### EXERCISE
For the string "agent", find every matching line in the records and copy it.

━━━━━━━━━━━━━━━━━━━━━━━━━━━━━━

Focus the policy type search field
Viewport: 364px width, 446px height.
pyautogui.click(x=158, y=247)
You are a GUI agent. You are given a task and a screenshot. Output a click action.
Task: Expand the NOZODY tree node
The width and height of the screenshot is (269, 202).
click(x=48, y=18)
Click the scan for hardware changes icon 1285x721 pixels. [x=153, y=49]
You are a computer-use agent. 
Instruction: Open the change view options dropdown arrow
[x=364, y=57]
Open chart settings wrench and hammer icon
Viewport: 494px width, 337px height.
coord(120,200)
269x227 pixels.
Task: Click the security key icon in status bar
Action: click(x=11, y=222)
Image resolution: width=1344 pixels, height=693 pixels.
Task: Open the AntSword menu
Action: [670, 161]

━━━━━━━━━━━━━━━━━━━━━━━━━━━━━━

### RESPONSE FOR THIS EXERCISE
You are a GUI agent. You are given a task and a screenshot. Output a click action.
You are a computer-use agent. 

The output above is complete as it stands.